Ai, valesse-me Nossa Senhora dos Aflitos. Como é que eu ia conseguir explicar àquela mãe que o menino precisava mesmo de regras e de pulso forte, porque o problema não era genético, como ela alvitrava e assumira desde o princípio: "Ele sai ao pai, doutora! O pai era igual em criança.".
- Não, mãe! O que ele sofre é de falta de fé!
- Falta de fé?! Como assim, falta de fé?
- A sua falta de fé nele e nas suas capacidades de se fazer obedecer como mãe. Ele não tem problema nenhum. Vai falar quando conseguir sair desta agitação tão grave. E para isso tem de ser firme com ele para lhe dar segurança sobre o que pode ou não pode fazer.
- Mas ele não me obedece em nada!
- Mas vai obedecer! Vamos fazer um plano, ok.
Entretanto uma colega minha afadigava-se em volta dele para o fazer sentar e começar a pegar nos lápis para um desenho.
- Queres desenhar a tua família, Rodrigo?
- Tim, 'tá bem!
- Então vá, podes escolher as cores.
Em três segundos o desenho estava acabado e o menino novamente aos saltos pelo gabinete de consulta.
- Então, Rodrigo, a tua família já está? - perguntei, meio zangada.
- Tim, tá.
- Rodrigo - chamou a mãe, suavemente -, só vejo ali três bolas.

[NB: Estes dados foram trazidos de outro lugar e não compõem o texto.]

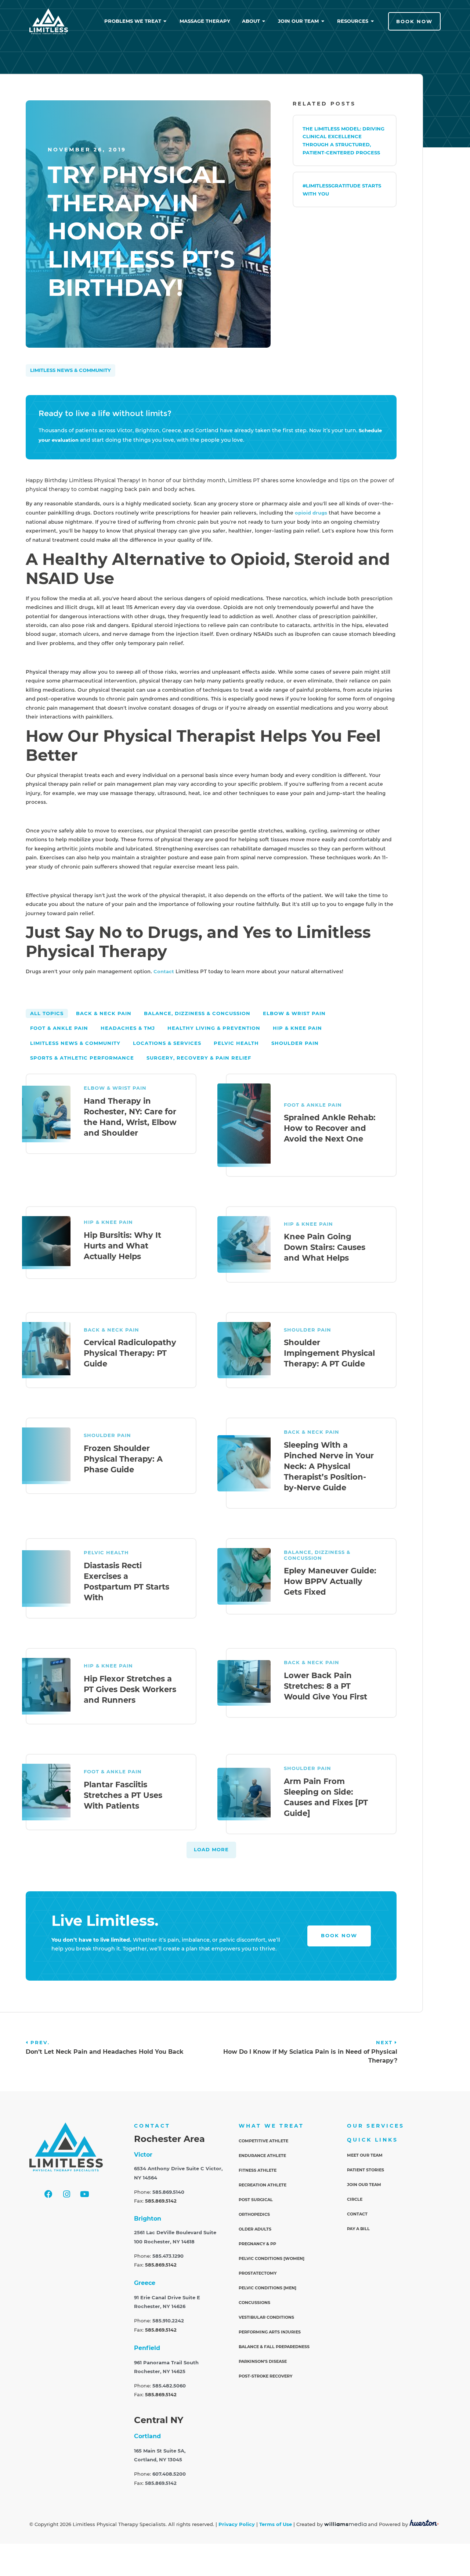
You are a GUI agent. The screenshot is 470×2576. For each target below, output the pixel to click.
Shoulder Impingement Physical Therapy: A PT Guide (329, 1353)
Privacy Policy (236, 2524)
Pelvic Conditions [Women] (271, 2258)
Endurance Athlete (262, 2155)
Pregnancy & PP (257, 2243)
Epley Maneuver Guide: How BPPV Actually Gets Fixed (330, 1581)
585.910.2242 (168, 2321)
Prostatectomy (257, 2273)
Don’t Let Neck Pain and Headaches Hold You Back (105, 2051)
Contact (163, 971)
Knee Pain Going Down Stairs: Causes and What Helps (324, 1247)
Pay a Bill (358, 2228)
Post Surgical (256, 2199)
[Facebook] (48, 2194)
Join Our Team (364, 2184)
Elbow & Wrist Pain (115, 1088)
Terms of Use (275, 2524)
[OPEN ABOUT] (264, 21)
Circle (354, 2199)
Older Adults (255, 2229)
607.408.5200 (169, 2474)
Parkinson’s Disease (263, 2361)
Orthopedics (254, 2214)
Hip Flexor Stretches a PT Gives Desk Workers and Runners (130, 1689)
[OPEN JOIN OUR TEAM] (323, 21)
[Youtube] (84, 2194)
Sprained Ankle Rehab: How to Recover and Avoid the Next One (330, 1128)
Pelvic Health (106, 1552)
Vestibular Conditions (266, 2317)
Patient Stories (365, 2169)
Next (385, 2042)
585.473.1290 (168, 2256)
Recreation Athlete (262, 2185)
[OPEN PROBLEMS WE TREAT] (165, 21)
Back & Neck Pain (111, 1330)
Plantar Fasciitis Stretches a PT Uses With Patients (123, 1795)
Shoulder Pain (307, 1330)
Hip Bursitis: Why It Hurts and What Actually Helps (122, 1245)
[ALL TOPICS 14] (47, 1013)
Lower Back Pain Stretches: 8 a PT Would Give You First (325, 1686)
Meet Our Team (365, 2155)
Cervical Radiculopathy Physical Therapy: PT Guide (130, 1353)
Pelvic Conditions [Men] (267, 2287)
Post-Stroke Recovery (265, 2376)
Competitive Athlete (263, 2140)
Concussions (254, 2302)
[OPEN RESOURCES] (372, 21)
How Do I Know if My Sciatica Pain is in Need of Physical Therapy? (310, 2056)
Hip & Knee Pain (108, 1222)
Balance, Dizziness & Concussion (317, 1555)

O que é aquilo?
- Tou eu, a mãe e a vó [esta eu percebi: "Sou eu, a mãe e a avó."]
- Não são, não, Rodrigo, são só três bolas.
- Não - respondeu o Rodrigo, como se nada fosse -, tomo tó de tima da tonte.
A mãe desatou a rir e traduziu:
- Somos nós de cima da ponte. É como se estivéssemos representados em perspetiva! Este miúdo não existe! Tem resposta para tudo e é preguiçoso como o caraças, Doutora! Sai ao pai, é o que eu digo, a doutora não me acredita.
- Não torne a vir com essa conversa, o que ele tem é que não se concentra dois segundos! E a mãe tem de ouvir o que eu tenho para lhe dizer ou ele não vai melhorar.
[Voltei a vê-lo há duas semanas. Não parecia o mesmo! E já falava muito melhor.]